Return only those lines of the records below in which "Guayaquil" appears.

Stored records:
=== Begin Enclosure ===

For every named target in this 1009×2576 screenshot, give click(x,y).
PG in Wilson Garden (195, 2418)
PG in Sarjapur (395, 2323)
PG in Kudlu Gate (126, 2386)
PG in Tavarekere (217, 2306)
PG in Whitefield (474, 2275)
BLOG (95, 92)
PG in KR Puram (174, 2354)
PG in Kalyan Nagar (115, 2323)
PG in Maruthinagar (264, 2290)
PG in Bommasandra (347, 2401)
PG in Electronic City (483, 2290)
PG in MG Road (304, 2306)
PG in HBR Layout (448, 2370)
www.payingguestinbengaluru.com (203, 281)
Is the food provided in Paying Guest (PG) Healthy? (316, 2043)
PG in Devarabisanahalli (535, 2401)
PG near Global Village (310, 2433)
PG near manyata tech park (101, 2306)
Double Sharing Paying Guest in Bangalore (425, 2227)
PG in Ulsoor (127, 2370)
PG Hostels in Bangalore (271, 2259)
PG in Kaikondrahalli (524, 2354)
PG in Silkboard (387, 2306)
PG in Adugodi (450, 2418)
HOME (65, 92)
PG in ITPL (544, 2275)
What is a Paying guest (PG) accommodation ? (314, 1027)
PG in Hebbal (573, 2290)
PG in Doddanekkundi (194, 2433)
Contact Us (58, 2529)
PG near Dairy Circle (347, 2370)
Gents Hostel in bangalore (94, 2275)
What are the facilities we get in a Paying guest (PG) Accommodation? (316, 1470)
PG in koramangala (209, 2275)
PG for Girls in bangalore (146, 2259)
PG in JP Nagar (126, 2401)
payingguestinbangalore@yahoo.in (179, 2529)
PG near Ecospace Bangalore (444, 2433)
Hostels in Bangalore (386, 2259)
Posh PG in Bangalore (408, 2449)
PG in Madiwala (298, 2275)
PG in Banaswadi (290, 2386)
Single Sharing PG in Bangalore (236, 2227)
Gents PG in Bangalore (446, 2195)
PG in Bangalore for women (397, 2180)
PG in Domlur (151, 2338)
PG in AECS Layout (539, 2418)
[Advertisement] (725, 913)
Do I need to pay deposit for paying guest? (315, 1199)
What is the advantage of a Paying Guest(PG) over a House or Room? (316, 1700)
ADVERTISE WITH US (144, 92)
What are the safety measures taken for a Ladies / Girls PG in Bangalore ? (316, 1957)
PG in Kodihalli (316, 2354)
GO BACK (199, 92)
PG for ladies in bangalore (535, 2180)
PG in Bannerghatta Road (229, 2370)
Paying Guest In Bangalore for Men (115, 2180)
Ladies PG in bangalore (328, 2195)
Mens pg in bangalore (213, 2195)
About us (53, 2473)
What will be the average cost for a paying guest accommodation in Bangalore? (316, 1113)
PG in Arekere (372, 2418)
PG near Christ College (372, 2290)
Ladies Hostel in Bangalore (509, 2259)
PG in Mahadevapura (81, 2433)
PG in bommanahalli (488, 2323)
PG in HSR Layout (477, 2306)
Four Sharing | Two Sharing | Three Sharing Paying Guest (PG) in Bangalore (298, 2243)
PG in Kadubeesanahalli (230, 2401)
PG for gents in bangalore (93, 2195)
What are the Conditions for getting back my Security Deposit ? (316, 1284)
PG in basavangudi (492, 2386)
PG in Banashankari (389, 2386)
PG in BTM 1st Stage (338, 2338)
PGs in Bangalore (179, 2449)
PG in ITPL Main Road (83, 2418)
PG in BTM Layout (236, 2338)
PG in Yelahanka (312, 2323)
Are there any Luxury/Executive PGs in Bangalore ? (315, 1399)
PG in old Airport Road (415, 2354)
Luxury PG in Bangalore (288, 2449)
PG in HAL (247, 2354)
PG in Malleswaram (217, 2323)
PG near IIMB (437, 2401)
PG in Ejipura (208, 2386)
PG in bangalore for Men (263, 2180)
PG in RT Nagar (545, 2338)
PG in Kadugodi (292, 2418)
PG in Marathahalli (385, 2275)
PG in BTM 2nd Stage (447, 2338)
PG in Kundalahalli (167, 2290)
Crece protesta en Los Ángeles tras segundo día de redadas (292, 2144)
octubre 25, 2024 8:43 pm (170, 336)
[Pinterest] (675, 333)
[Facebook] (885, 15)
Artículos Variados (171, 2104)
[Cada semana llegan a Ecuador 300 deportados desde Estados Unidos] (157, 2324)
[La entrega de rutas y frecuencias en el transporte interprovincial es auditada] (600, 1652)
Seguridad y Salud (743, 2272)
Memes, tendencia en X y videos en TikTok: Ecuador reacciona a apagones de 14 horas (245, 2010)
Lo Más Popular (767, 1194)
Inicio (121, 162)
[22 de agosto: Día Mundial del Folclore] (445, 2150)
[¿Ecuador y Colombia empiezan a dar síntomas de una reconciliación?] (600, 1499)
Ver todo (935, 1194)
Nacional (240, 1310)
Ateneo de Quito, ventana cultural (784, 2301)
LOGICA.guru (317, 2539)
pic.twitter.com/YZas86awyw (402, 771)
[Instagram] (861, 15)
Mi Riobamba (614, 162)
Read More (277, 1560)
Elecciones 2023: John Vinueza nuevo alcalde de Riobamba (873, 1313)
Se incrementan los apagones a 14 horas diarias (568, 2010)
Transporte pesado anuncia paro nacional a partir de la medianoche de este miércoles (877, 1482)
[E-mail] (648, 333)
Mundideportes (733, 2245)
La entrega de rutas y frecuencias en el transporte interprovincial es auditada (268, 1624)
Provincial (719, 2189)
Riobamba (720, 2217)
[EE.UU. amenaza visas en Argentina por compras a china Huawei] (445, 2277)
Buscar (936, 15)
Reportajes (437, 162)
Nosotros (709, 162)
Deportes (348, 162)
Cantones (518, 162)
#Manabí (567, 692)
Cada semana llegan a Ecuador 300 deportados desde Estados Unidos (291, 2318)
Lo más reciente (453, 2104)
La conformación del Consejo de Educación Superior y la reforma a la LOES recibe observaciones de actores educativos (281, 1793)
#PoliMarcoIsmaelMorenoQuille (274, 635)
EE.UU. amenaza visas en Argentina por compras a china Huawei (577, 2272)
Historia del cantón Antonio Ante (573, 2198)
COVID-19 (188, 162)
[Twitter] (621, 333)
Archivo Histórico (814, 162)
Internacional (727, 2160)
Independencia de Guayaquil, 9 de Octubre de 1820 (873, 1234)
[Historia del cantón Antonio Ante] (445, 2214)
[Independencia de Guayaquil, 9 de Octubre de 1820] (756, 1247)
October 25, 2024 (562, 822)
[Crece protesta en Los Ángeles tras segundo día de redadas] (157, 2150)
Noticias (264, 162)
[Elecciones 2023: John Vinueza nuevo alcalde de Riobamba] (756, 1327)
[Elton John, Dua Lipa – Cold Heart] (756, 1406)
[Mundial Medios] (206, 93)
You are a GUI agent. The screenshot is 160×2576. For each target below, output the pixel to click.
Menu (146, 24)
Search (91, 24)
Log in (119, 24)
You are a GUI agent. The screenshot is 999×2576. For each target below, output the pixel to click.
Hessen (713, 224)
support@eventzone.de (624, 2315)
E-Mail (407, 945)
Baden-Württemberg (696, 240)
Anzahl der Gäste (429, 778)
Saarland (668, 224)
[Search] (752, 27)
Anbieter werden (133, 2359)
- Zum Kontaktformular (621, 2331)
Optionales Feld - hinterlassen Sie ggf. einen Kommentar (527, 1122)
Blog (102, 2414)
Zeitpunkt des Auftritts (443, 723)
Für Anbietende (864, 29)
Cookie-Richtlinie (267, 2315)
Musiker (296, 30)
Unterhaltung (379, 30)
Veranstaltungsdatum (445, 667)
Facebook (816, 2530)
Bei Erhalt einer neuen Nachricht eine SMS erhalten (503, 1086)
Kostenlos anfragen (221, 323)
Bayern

=== End Enclosure ===

## Finished task:
Independencia de Guayaquil, 9 de Octubre de 1820 (873, 1234)
[Independencia de Guayaquil, 9 de Octubre de 1820] (756, 1247)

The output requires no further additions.